### What to do
For the entries below, print exactly the lines between the line holding "Identify the click" and the line holding "BMW G16, F93 - 8 Series (107, 1760)", inclusive, and nothing else.

### Raw data
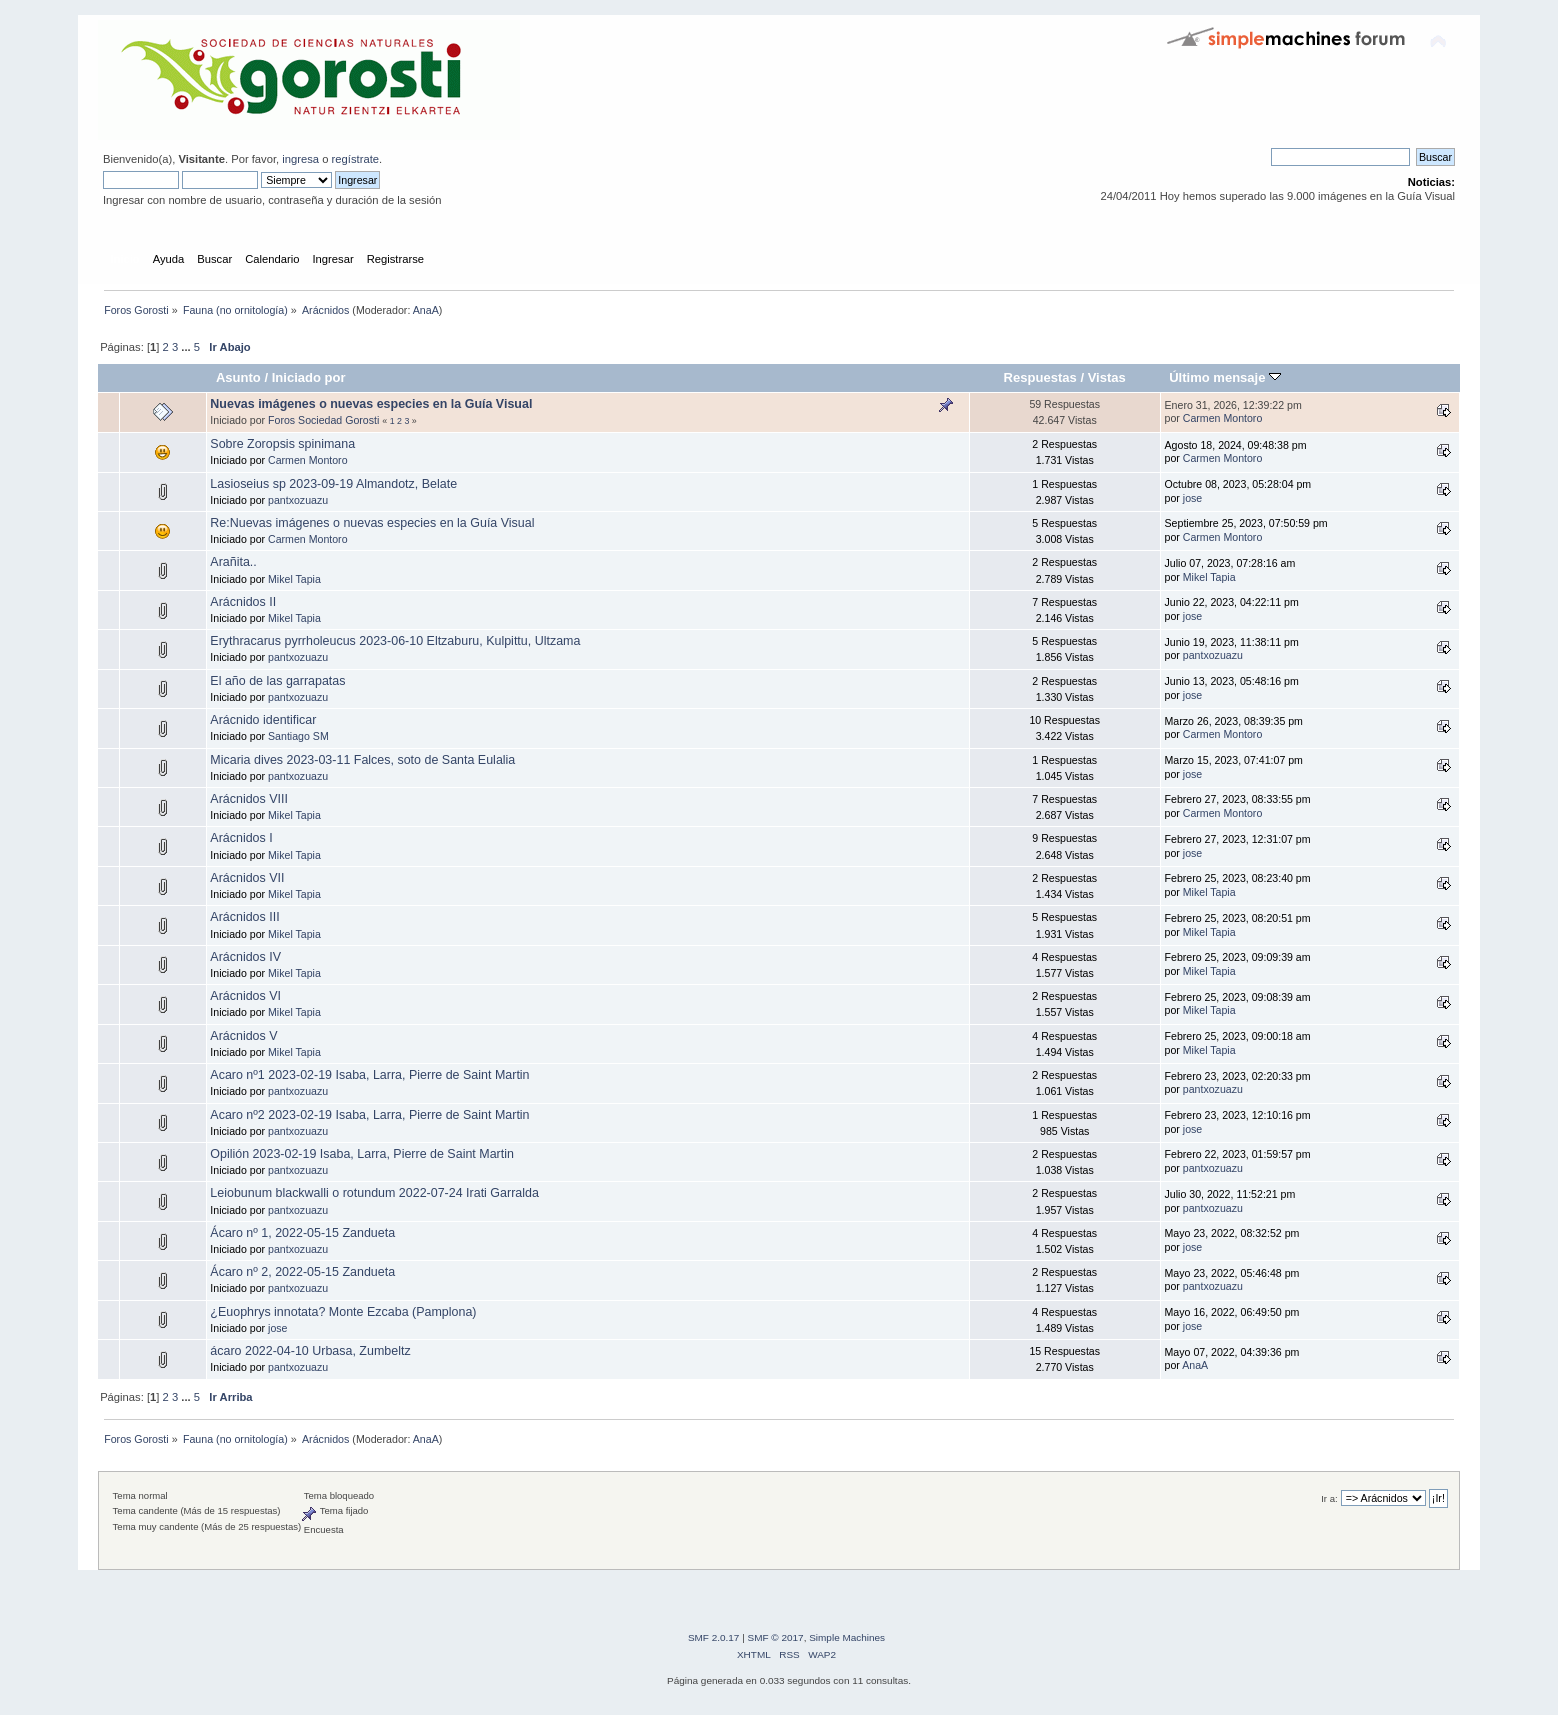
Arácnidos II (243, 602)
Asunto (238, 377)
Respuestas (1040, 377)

...

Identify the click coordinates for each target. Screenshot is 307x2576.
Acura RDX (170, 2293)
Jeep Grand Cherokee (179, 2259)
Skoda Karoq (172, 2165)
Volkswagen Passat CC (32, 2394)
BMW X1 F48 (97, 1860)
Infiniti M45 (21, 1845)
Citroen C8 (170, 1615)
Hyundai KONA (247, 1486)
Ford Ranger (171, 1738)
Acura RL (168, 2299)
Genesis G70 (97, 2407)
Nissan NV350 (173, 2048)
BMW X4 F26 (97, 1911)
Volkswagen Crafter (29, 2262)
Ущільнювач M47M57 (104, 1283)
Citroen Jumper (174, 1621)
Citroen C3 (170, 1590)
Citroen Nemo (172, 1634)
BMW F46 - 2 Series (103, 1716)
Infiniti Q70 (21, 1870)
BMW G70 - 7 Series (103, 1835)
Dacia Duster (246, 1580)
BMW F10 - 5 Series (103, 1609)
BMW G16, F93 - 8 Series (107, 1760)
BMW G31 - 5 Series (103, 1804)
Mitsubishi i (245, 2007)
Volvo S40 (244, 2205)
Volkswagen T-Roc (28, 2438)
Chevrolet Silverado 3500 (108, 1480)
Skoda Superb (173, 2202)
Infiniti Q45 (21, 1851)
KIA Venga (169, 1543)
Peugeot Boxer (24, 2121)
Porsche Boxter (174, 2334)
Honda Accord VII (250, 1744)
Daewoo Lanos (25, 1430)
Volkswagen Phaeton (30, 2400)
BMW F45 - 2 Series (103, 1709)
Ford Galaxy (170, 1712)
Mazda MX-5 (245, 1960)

### Response to the exercise
Identify the click coordinates for each target. Screenshot is 307x2576.
Acura RDX (170, 2293)
Jeep Grand Cherokee (179, 2259)
Skoda Karoq (172, 2165)
Volkswagen Passat CC (32, 2394)
BMW X1 F48 (97, 1860)
Infiniti M45 (21, 1845)
Citroen C8 (170, 1615)
Hyundai KONA (247, 1486)
Ford Ranger (171, 1738)
Acura RL (168, 2299)
Genesis G70 (97, 2407)
Nissan NV350 (173, 2048)
BMW X4 F26 (97, 1911)
Volkswagen Crafter (29, 2262)
Ущільнювач M47M57 (104, 1283)
Citroen Jumper (174, 1621)
Citroen C3 (170, 1590)
Citroen Nemo (172, 1634)
BMW F46 - 2 Series (103, 1716)
Infiniti Q70 (21, 1870)
BMW G70 - 7 Series (103, 1835)
Dacia Duster (246, 1580)
BMW F10 - 5 Series (103, 1609)
BMW G16, F93 - 8 Series (107, 1760)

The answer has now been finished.